## AIM OF THE EXERCISE
Please set down each entry exactly, omitting any picture it holds.

## DATA PROVIDED
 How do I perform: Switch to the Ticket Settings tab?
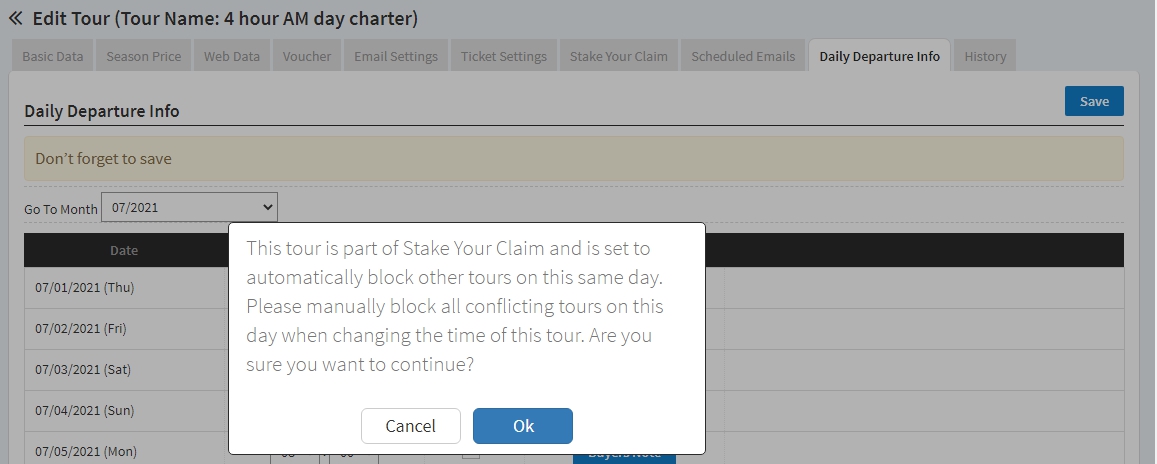(x=504, y=56)
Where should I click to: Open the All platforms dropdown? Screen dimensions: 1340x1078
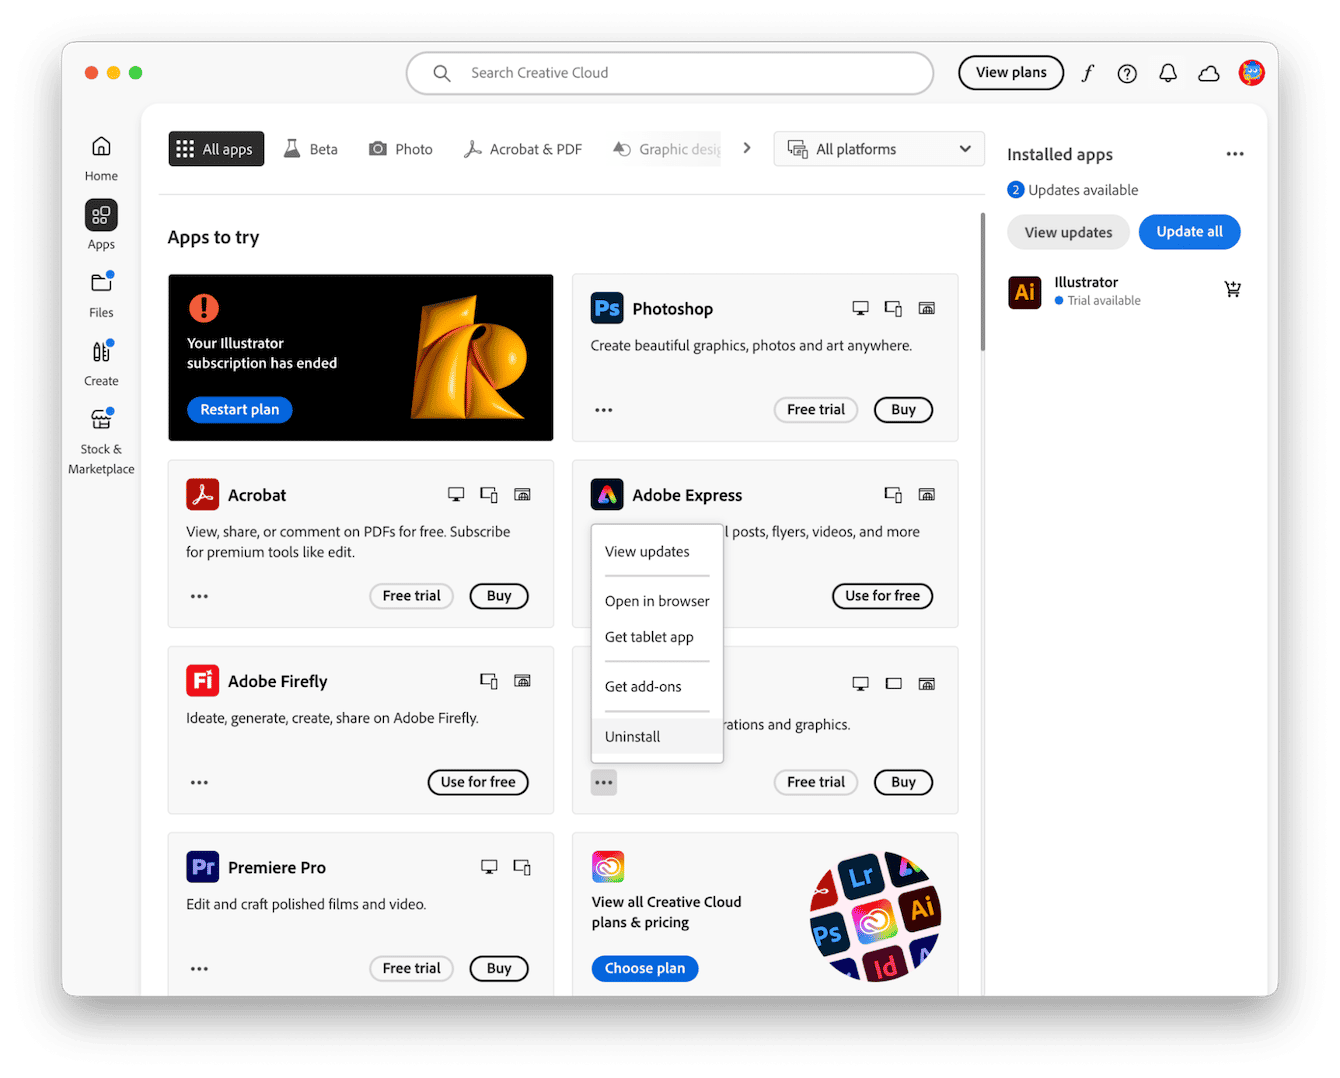pos(878,148)
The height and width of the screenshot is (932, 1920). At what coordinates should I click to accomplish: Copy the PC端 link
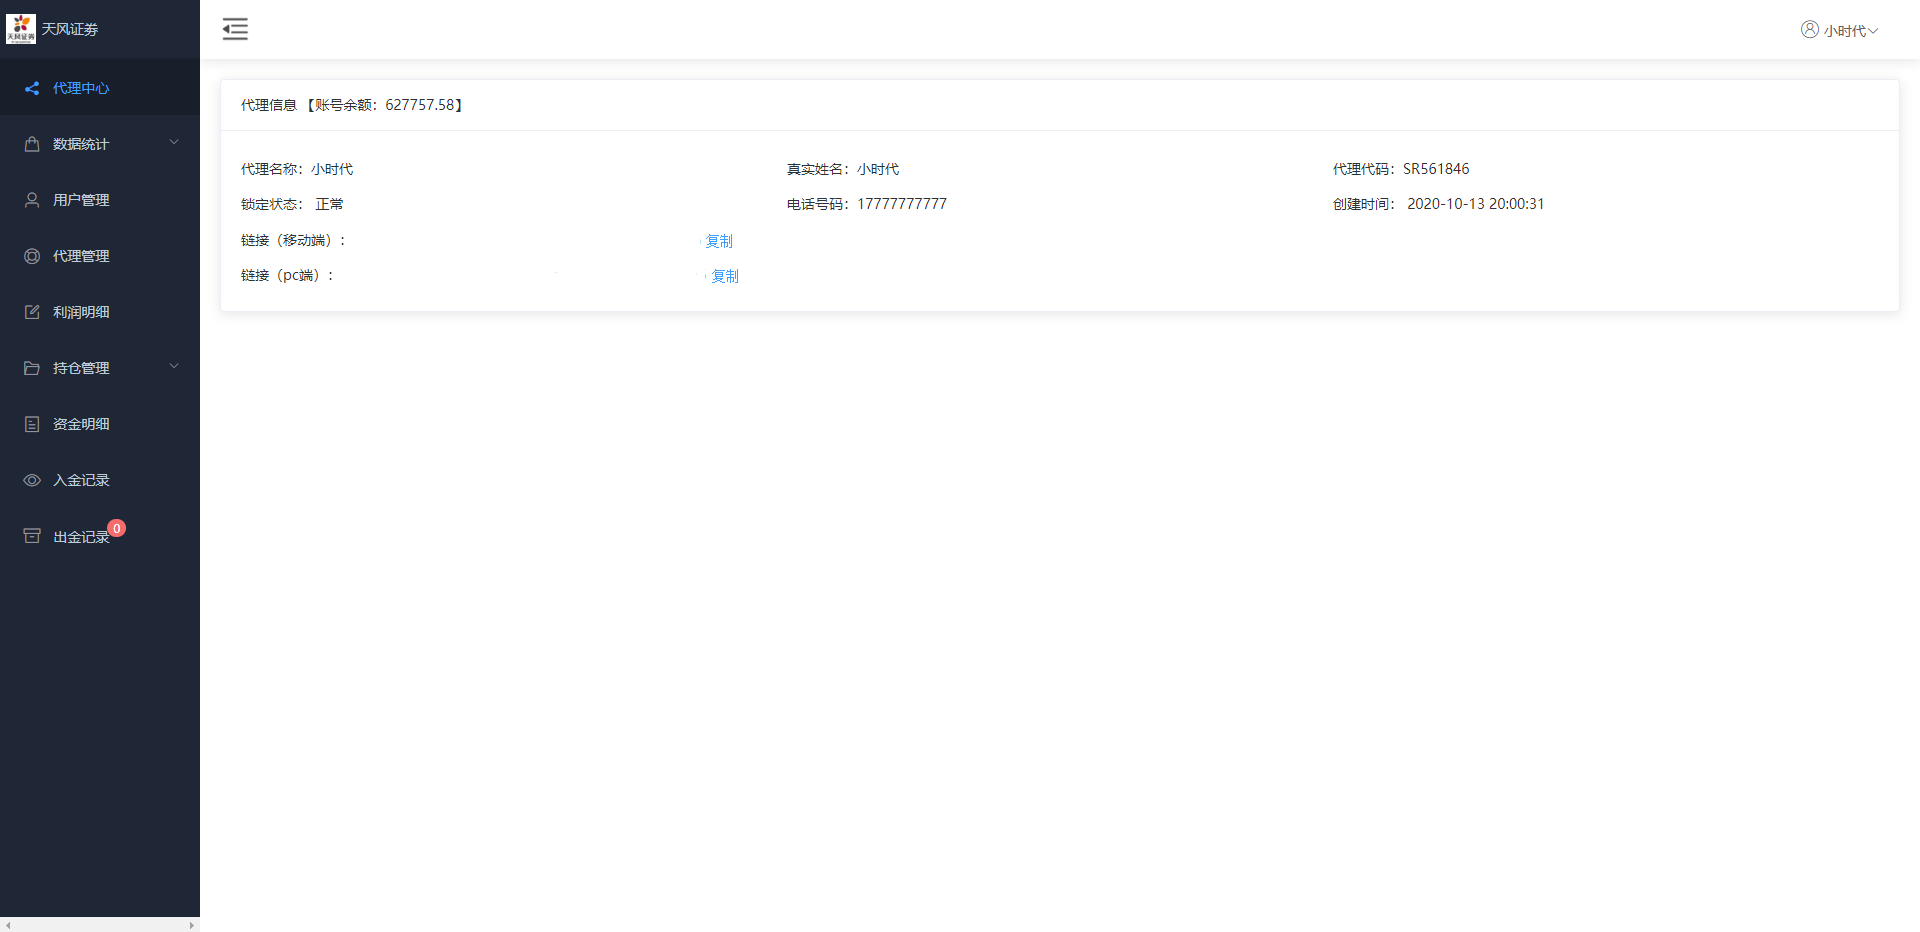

## SOLUTION FOR THIS TASK
 How do I perform: Switch to the Ticket Settings tab?
(x=504, y=56)
Where should I click to: Open the All platforms dropdown? Screen dimensions: 1340x1078
pos(878,148)
The height and width of the screenshot is (932, 1920). At what coordinates should I click to accomplish: Copy the PC端 link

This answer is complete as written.